Requests:
A. Transcribe the passage of the all-weather TSX stocks article between "Have you caught" and "the market downturn.", inclusive.
B. Go on with the article about all-weather TSX stocks, picking up right after its final sentence.

Reading text:
2 All-Weather TSX Stocks to Stay Safer in a Downturn

Have you caught on the wrong end of a market dip and rally? Instead of timing the market, consider all-weather stocks for secure returns.

| More on:
protect, safe, trust

Image source: Getty Images

The TSX has been volatile since the Bank of Canada started aggressive interest rate hikes in April 2022. Growth phases followed a correction, sometimes 5% and sometimes more than 10%. Tech, airline, and bank stocks have been moving with the market momentum. Many took advantage of this momentum and bought some stocks at the dip and sold them when they rallied. 

Did you also try to make short-term gains from this momentum but got on the opposite side and bought in the rally? Instead of investing in momentum stocks, you can secure returns by investing in all-weather stocks throughout the market downturn. 

What are all-weather stocks? 

All-weather stocks are the ones that have withstood several economic crises and business cycles. Think of it like a pair of sneakers that are good for summer, rain, and snow. The sneakers prevent you from slipping in the snow. At the same time, you are not worried about them getting spoiled in the rain. Just as sneakers can be your any-day choice, all-weather stocks can be your any-day pick. You need not worry about buying them at the dip or the rally. 

You can invest a small amount every month in these stocks and take advantage of dollar-cost averaging. Regular investing removes the stress of timing the market and buying the dip. You invest through all market cycles, reducing your average buying cost and enhancing your long-term return. 

Two TSX all-weather stocks to buy in a downturn

The best way to identify all-weather stocks is by looking at their business model and how they earn income. A low-risk model provides a cushion to the business during a downturn and boosts income during an upturn. Here are two such all-weather stocks you can buy throughout the downturn.

Data excerpt:
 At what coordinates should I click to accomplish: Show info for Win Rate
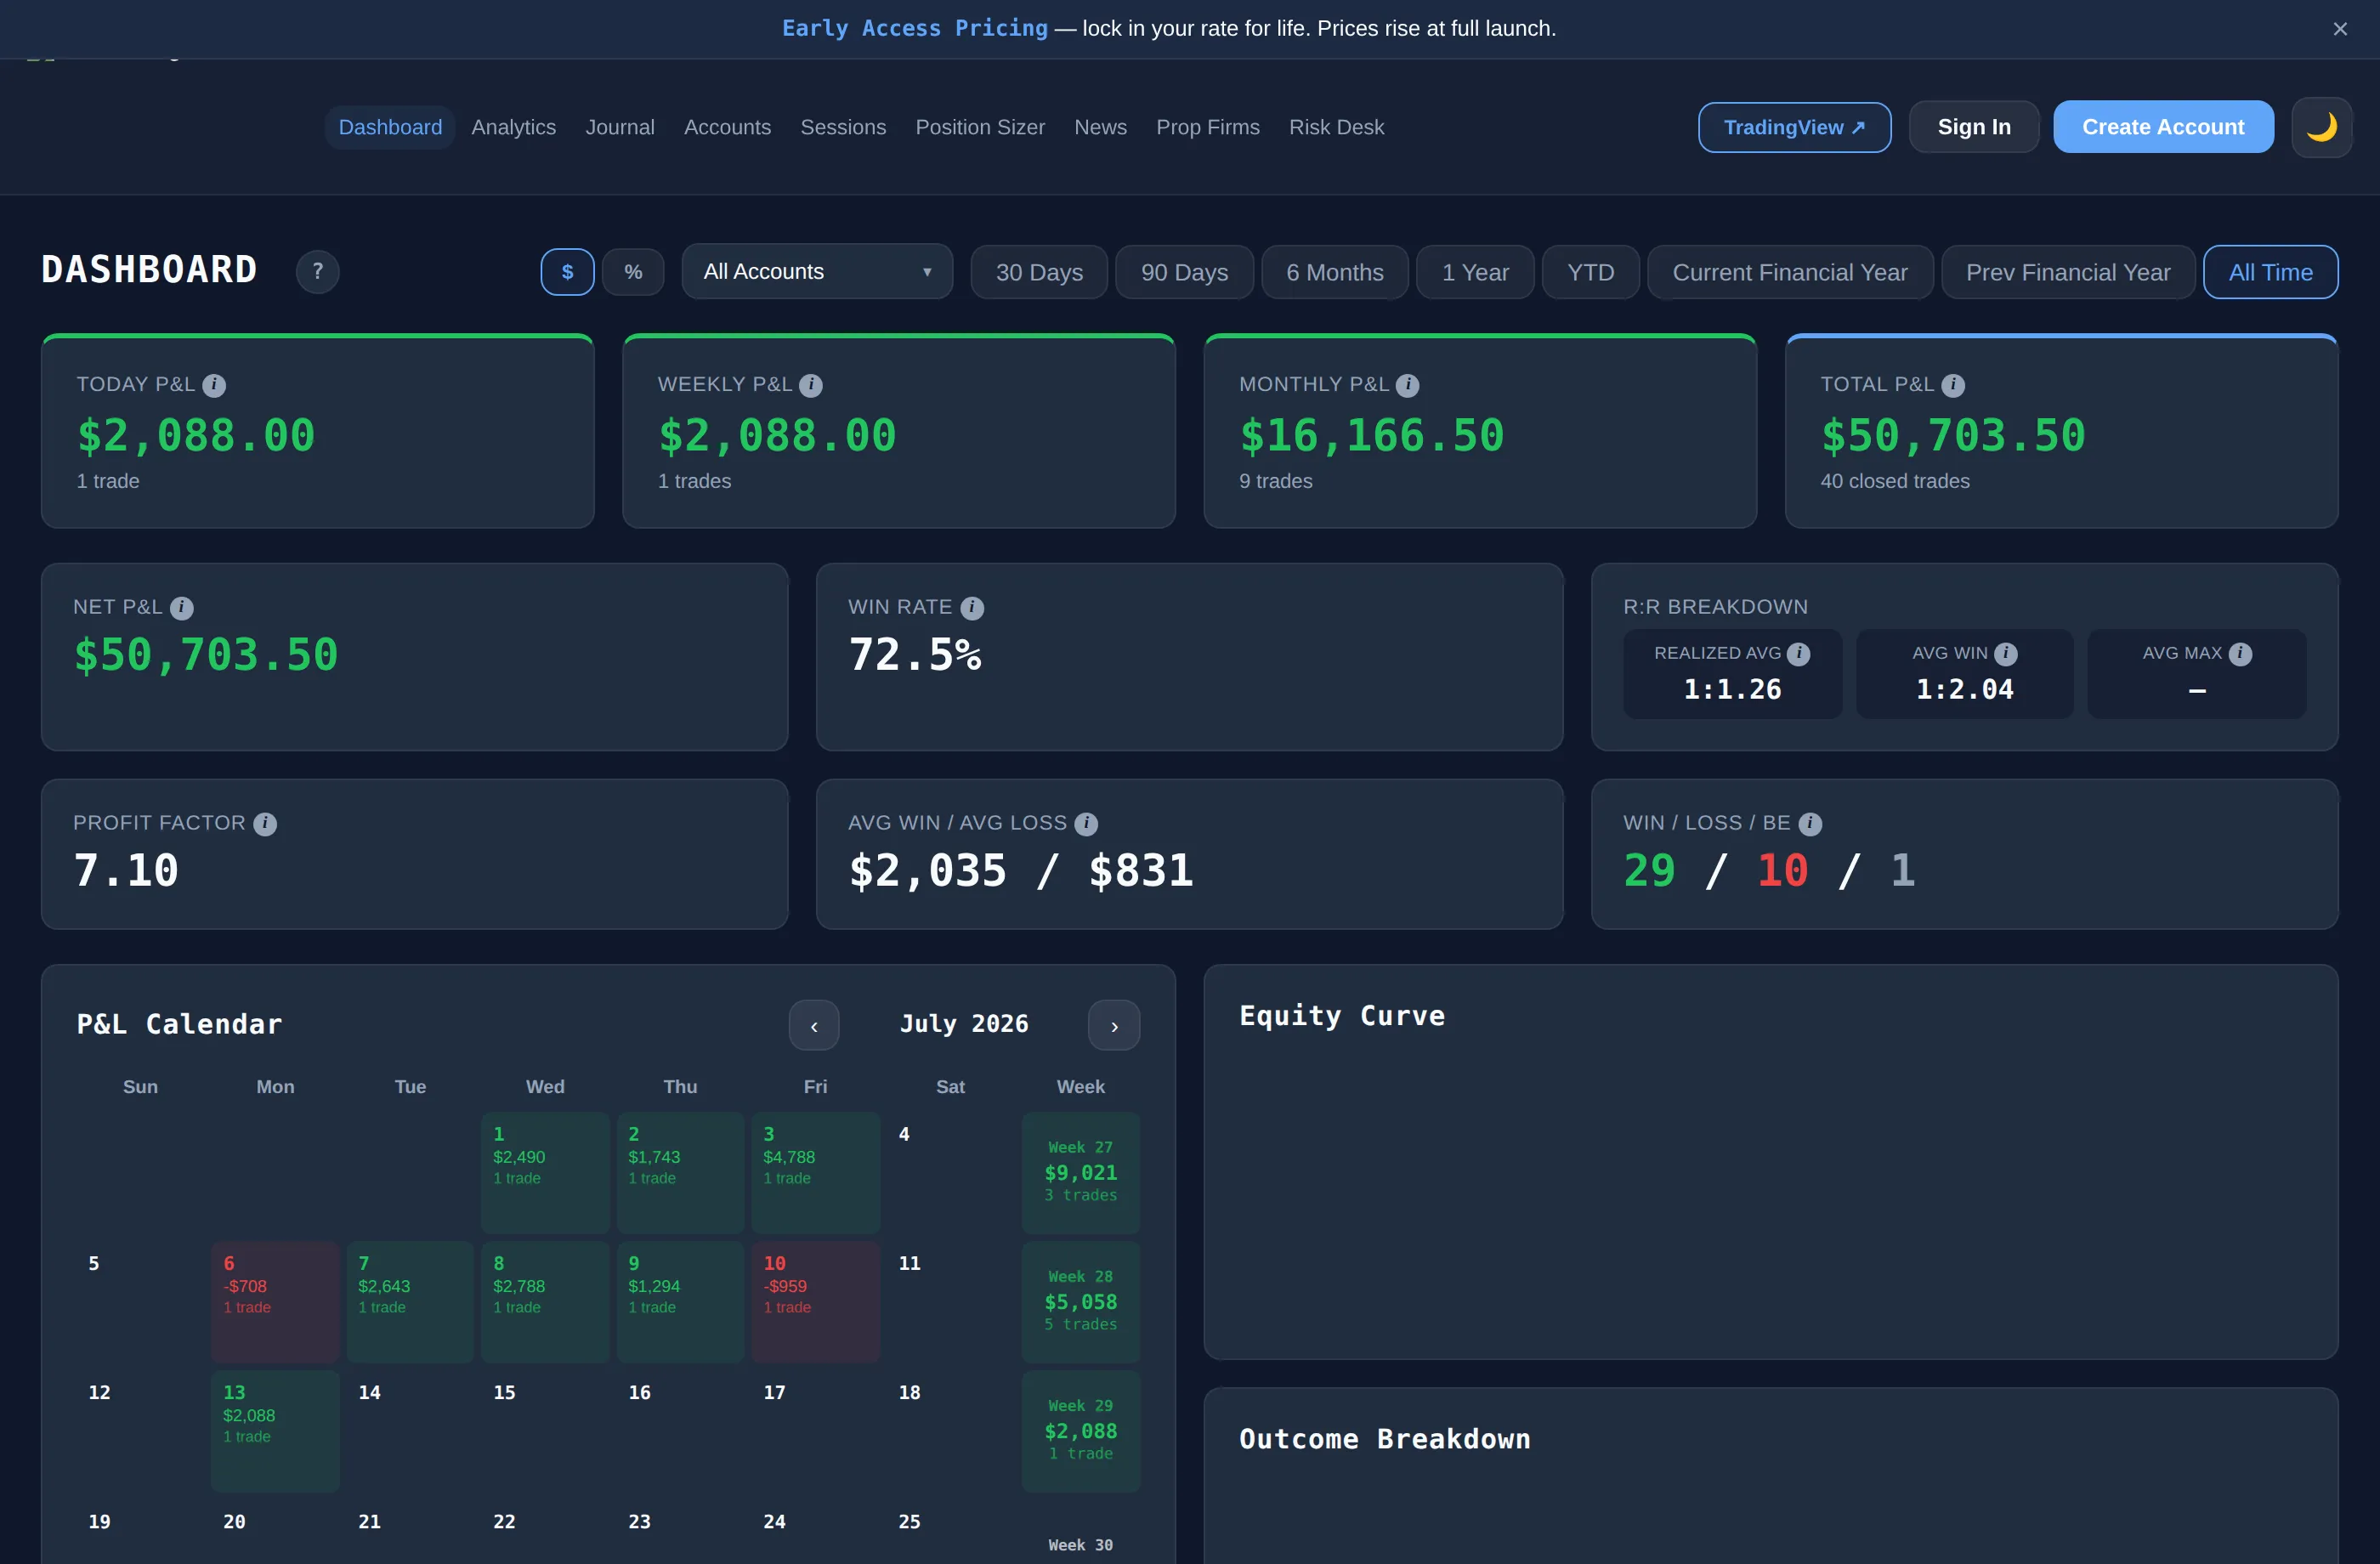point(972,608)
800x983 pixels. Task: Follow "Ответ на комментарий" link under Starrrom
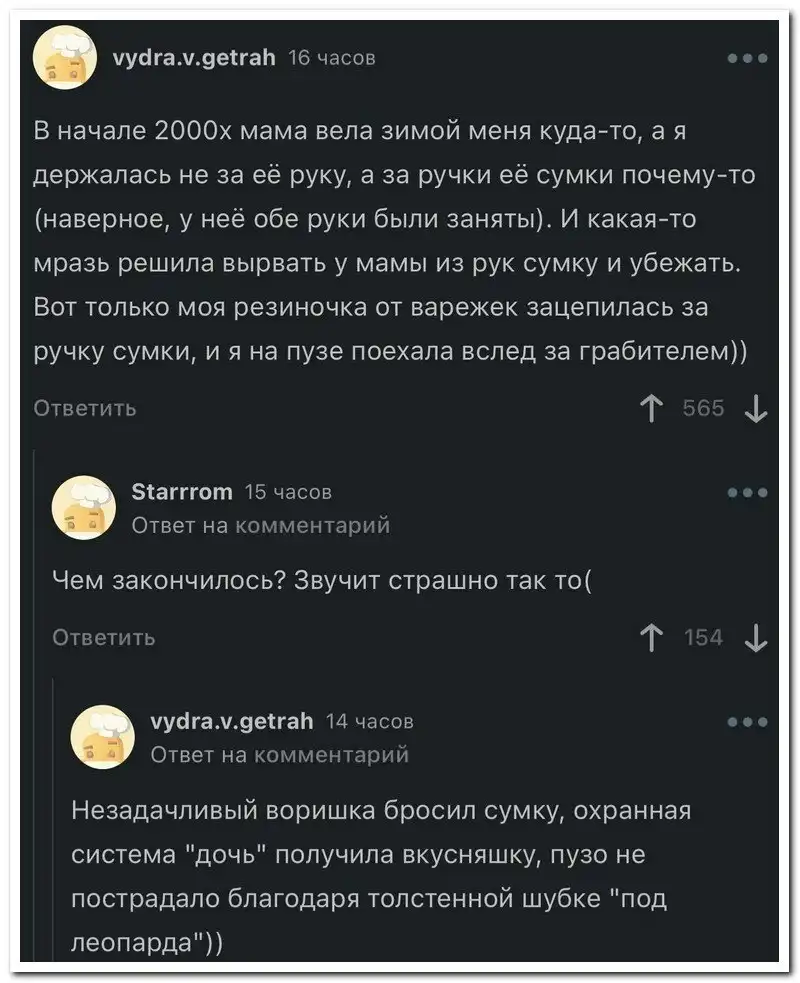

Answers for the tasks:
A.
Have you caught on the wrong end of a market dip and rally? Instead of timing the market, consider all-weather stocks for secure returns.

| More on:
protect, safe, trust

Image source: Getty Images

The TSX has been volatile since the Bank of Canada started aggressive interest rate hikes in April 2022. Growth phases followed a correction, sometimes 5% and sometimes more than 10%. Tech, airline, and bank stocks have been moving with the market momentum. Many took advantage of this momentum and bought some stocks at the dip and sold them when they rallied. 

Did you also try to make short-term gains from this momentum but got on the opposite side and bought in the rally? Instead of investing in momentum stocks, you can secure returns by investing in all-weather stocks throughout the market downturn.

B.
CT REIT 

While other real estate investment trusts (REITs) are suffering from high debt, CT REIT (TSX:CRT.UN) has lower debt ($2.77 billion) than equity ($2.99 billion). Also, its debt has a weighted average maturity of six years, which is longer than the industry average of five years. It has consistently reduced its distribution-payout ratio from 88% in 2014 to 72.5% in the first half of 2023 while increasing distribution at an average rate of 3%. It managed to do so by gradually acquiring stores from Canadian Tire and third-party owners. 

Enbridge uses the balance funds left after paying distribution to develop and intensify stores and earn higher rent. As Canadian Tire leases over 90% of CT REIT’s properties, the latter need not worry about occupancy. The major risk of this model is too much concentration on one tenant. Otherwise, the REIT is an all-weather stock you can buy whenever you have money. 

Like most TSX stocks, CT REIT stock is trading at its three-year low and is oversold. If you invest now, you can lock in a 7% yield. 

Enbridge stock

Enbridge (TSX:ENB) is a stock that needs no introduction. Its +60-year dividend history and vast pipeline infrastructure speak for itself. Over the years, most of the company’s pipeline projects have paid for themselves. It uses the toll money collected for transmitting oil and gas to pay its debt, build new pipelines, maintain old ones, and pay dividends. Even from the money it sets aside for dividends (distributable cash flow), it pays only 60-70% and keeps the remaining in reserve.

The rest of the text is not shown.